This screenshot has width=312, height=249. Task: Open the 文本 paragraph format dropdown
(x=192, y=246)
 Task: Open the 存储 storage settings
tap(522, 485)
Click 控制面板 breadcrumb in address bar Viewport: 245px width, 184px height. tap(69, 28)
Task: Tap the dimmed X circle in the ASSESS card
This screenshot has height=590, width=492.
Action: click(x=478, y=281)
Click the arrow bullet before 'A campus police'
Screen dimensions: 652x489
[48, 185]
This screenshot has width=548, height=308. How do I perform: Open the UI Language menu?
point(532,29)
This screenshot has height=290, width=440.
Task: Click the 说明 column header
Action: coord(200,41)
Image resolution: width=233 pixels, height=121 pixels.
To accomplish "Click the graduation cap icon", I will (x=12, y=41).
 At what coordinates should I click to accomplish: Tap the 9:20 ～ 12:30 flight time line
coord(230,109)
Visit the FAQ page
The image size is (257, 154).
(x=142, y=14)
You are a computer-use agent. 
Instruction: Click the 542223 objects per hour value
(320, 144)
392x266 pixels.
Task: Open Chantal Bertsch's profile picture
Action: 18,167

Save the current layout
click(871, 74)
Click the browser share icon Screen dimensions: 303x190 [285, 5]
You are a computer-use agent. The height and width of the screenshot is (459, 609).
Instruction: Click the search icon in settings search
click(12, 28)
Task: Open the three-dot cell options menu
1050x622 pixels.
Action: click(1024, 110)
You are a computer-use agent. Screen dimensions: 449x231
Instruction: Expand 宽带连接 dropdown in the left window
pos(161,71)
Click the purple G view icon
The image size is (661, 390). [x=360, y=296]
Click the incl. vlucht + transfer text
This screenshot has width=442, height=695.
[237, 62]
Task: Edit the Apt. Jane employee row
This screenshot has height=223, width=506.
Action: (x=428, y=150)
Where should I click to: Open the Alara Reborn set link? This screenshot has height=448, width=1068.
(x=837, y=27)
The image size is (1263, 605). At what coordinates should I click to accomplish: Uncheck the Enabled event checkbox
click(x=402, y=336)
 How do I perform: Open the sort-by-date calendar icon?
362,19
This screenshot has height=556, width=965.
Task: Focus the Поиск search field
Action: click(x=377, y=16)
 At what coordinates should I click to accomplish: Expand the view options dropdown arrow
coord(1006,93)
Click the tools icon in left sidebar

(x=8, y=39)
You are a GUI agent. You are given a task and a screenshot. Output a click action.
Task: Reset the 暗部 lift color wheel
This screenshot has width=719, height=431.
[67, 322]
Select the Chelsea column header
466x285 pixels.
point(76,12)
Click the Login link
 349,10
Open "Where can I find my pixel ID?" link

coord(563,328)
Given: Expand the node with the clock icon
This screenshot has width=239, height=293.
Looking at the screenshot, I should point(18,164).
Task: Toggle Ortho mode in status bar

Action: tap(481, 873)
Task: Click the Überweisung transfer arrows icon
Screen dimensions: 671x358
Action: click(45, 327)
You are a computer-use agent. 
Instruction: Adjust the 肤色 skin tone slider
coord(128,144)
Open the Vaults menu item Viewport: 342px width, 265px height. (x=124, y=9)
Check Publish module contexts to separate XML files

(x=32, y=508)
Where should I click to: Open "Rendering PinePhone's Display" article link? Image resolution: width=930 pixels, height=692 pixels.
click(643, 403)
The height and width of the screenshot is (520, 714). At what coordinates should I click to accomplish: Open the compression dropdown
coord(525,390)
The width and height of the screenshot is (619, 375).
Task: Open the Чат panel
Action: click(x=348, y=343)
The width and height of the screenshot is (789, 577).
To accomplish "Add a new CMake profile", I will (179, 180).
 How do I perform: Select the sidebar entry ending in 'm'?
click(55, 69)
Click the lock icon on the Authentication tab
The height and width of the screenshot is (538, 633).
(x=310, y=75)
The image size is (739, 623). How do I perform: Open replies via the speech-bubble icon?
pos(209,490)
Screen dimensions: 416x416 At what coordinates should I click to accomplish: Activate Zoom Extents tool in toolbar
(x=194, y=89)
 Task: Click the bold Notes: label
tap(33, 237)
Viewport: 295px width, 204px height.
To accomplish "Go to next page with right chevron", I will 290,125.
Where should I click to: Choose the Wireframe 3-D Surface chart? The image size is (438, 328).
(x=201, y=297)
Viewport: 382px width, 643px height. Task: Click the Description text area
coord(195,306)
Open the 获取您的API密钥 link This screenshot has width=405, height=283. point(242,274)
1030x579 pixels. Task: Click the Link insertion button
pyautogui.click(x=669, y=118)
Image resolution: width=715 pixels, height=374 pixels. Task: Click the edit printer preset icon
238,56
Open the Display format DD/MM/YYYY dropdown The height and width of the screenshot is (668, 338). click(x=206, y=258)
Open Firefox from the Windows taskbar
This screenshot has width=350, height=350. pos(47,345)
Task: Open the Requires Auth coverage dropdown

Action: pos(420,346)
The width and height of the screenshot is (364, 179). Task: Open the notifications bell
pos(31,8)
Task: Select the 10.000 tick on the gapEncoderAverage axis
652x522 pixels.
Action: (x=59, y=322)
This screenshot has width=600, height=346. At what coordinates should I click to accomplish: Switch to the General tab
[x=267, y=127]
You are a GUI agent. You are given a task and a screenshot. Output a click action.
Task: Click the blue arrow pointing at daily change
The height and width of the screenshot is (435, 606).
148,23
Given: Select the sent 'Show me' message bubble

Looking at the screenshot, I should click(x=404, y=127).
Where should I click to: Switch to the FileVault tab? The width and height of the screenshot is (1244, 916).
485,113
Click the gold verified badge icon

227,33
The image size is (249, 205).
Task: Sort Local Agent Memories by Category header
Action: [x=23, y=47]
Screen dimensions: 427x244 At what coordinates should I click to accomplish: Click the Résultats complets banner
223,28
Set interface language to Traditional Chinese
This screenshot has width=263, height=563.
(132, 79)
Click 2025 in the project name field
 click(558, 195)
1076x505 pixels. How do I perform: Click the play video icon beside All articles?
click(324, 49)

**DIRECTIONS:** Start with the line above that contains "Where should I click to: Open the" and stop after the line that contains "Given: Expand the node with the clock icon". Output those lines exactly, and only those.

**ANSWER TO THE EXERCISE:**
Where should I click to: Open the Alara Reborn set link? This screenshot has height=448, width=1068.
(x=837, y=27)
The image size is (1263, 605). At what coordinates should I click to accomplish: Uncheck the Enabled event checkbox
click(x=402, y=336)
 How do I perform: Open the sort-by-date calendar icon?
362,19
This screenshot has height=556, width=965.
Task: Focus the Поиск search field
Action: click(x=377, y=16)
 At what coordinates should I click to accomplish: Expand the view options dropdown arrow
coord(1006,93)
Click the tools icon in left sidebar

(x=8, y=39)
You are a GUI agent. You are given a task and a screenshot. Output a click action.
Task: Reset the 暗部 lift color wheel
This screenshot has width=719, height=431.
[67, 322]
Select the Chelsea column header
466x285 pixels.
point(76,12)
Click the Login link
 349,10
Open "Where can I find my pixel ID?" link

coord(563,328)
Given: Expand the node with the clock icon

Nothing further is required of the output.